DOST-DER’in mesaj hattından telefonuma, “Cumartesi günü saat 18’de Canik Kültür Merkezi’nde Selahaddin Eş Çakırgil konferans verecektir” mesajı geldiğinde, cidden sevindim ve heyecanlandım.
Konusu ise “ Tarihi Değerlerimiz”di.
Star Gazetesi’ndeki köşesinden takibimle aşağı-yukarı anlatacaklarını tahmin edebiliyordum.
Bundan daha önemlisi ise kitap çapında yaptığım çalışmalarımda ilk önemli rehberim olmasıydı.
Yıl 1977.
Selahaddin ağabeyimiz 163. maddeden hükümlü olarak Gebze Cezaevi’nde yatmaktadır.
Üniversite, Akıncı ve MTB gençliği olarak onu ziyaret ettik. Elimde “İslâmi Açıdan Ziya Gökalp ve Türkçüler” adlı kitabımın notları vardı. Sıkılarak ama, heyecanlı bir şekilde gözden geçirip tavsiyelerini almak amacıyla notları kendilerine uzattım.
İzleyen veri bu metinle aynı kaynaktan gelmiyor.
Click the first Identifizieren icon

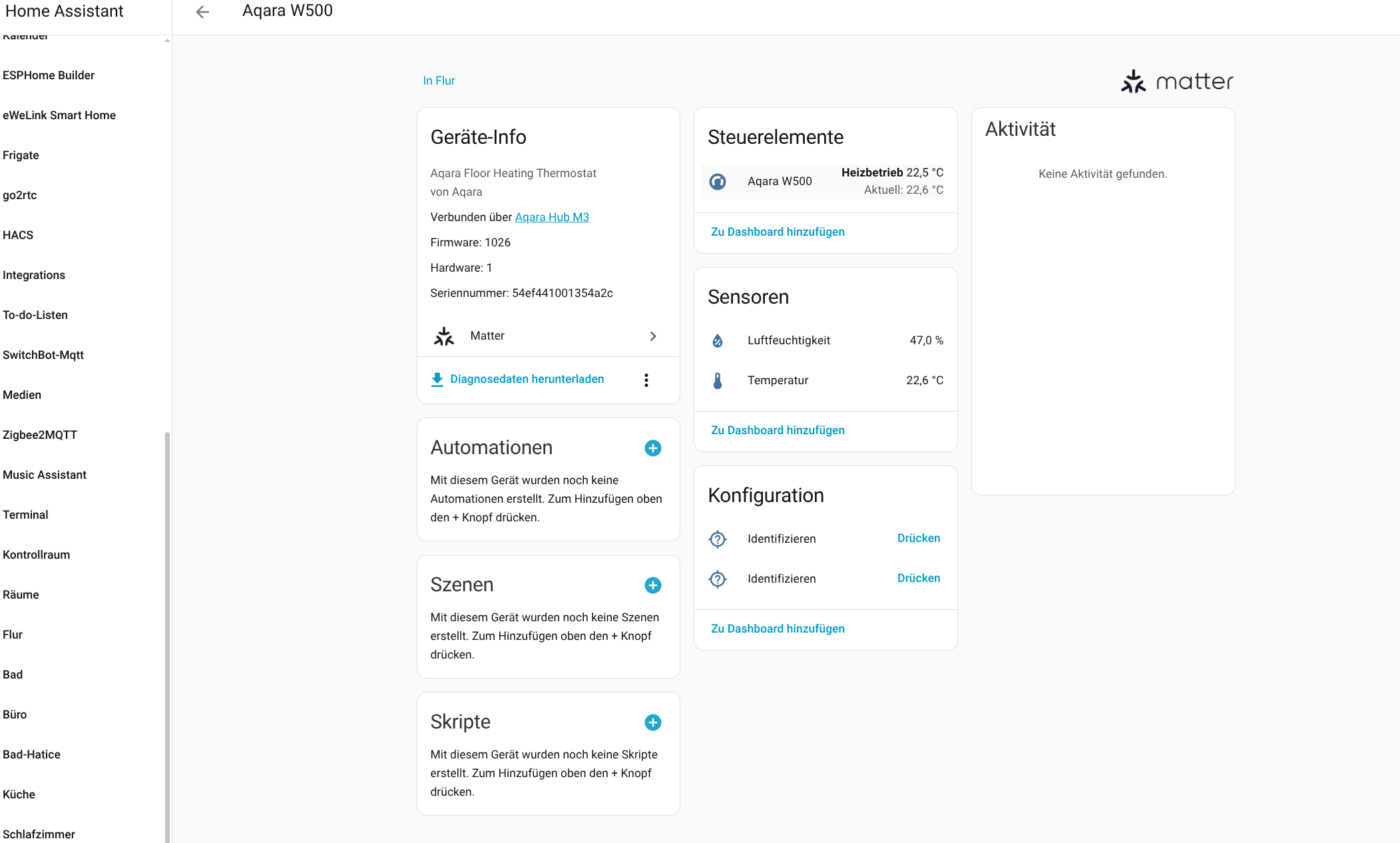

Heyecanlıydım. Çünkü bu notlar kitap çapında ilk çalışmam oluyordu.
O hiç değişmeyen mütevekkil munis bakışlarıyla ve tebessümle notlarımı eline aldı. İnceledi. “Bu notlardan kitap mı olur?” demeden ,dudak bükmeden tavsiyelerde bulundu, teşvik etti.
Yeri gelmişken gençlerimize Türk Ceza Kanunu’nun 163. maddesinden de biraz bahsetmek isterim.
Bu madde, Türkiye’de sözlü ve yazılı olarak İslamın yaşanmasını isteyenleri cezalandırmaktaydı.
Babasının, uğrunda kanını akıttığı ve canını verdiği dinin yaşanmasını istemek suç sayılıyordu. Bunun için cezalandırılmıştı.
İşte Sayın Selahaddin Eş ağabeyimiz de bu maddenin mağduru olarak 12 Eylül 1980 darbesi sonrasında Türkiye’yi terk etmek zorunda bırakılmıştı.
Yaklaşık 35 yıl vatan hasreti ile dolaştı. 35 yılın bütün izlerini yüzünde, yazılarında, konuşmalarında okumamız mümkündür. Kahredici gurbetin yorgunluğunu, mahzuniyetini ve kalbinde saplanan hançerin derinliğini sezerek ve yaşayarak iki saate yakın dünya Müslümanlarının kırılma noktalarını dinledik.
Hamasetten uzak Müslümanların kendileriyle olan sınavlarına dikkat çekti. İslami kimliği ve kardeşliği mezhep ve ırk aidiyetinin üzerine taşıdığı konuşmasında Müslümanların tarihi sorunlarına ve yanılgılarına dikkat çekmiş, bunların tekrarlanmamasının gereğine dikkat çekerek temel değerlerimiz doğrultusunda çözümler önermiştir.
Kendisine ve Samsunlularla buluşturanlara şükran borçluyuz.